[Stored records]
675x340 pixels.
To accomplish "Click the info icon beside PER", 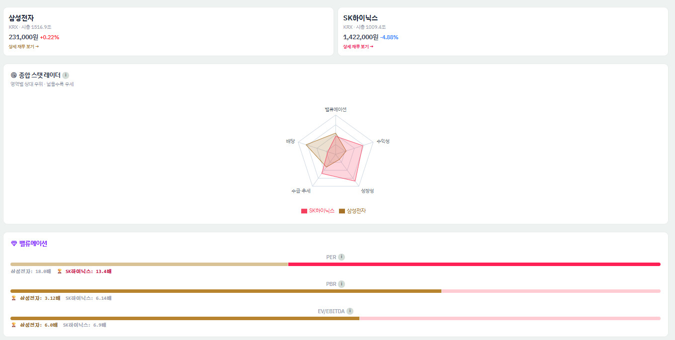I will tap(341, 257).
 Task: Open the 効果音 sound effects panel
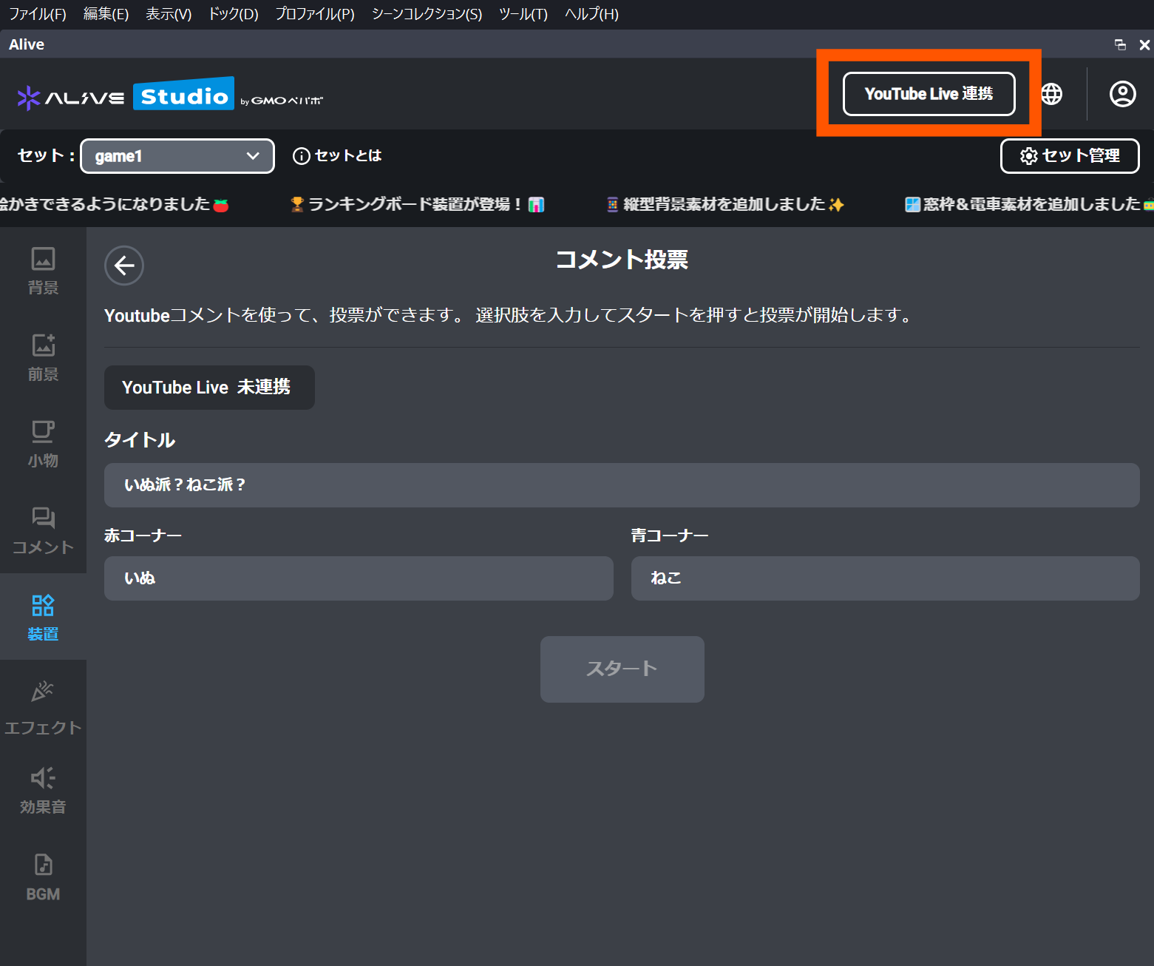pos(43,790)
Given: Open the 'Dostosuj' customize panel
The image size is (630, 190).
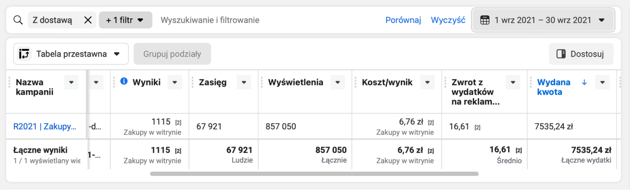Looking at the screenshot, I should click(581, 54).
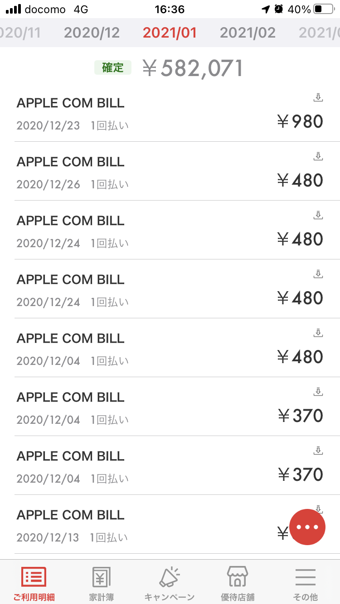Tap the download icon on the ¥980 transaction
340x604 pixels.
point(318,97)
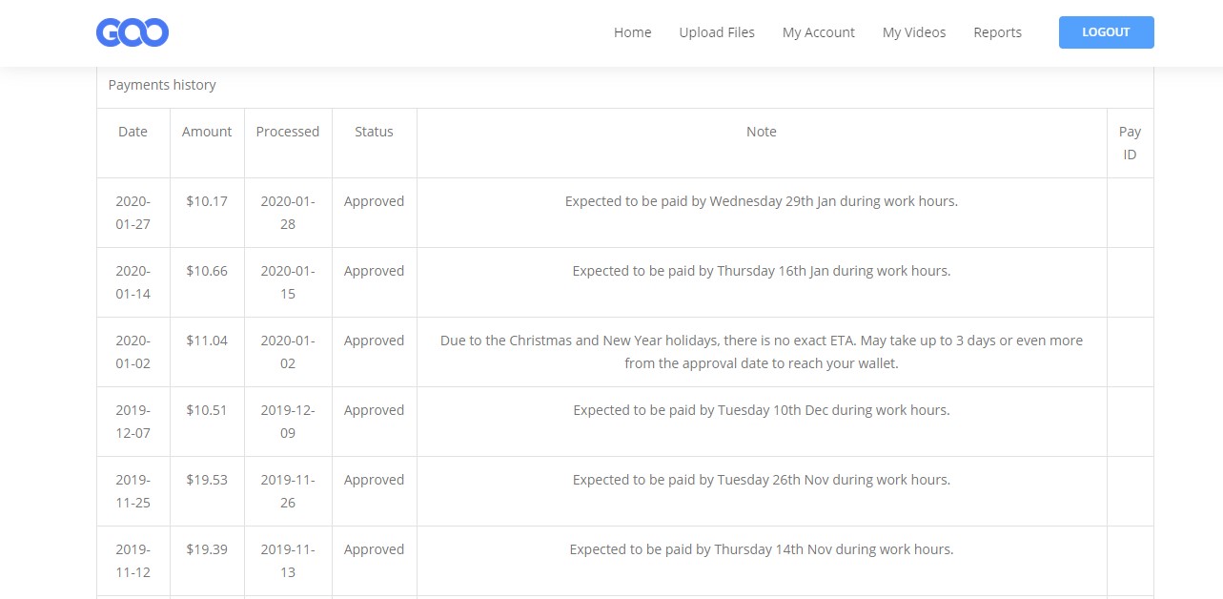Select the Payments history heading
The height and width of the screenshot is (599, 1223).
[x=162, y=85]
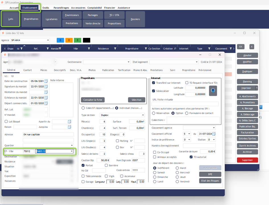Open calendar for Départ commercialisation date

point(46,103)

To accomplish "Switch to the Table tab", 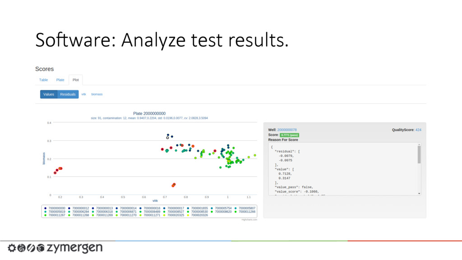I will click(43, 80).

» Problem requirements
Write out the lines above from the one with "Task: Open the 効果音 sound effects panel" through the one with "Given: Open the 'Dostosuj' customize panel", ends included, exactly; no picture goes in.

» Response below
 Task: Open the 効果音 sound effects panel
pos(43,790)
Given: Open the 'Dostosuj' customize panel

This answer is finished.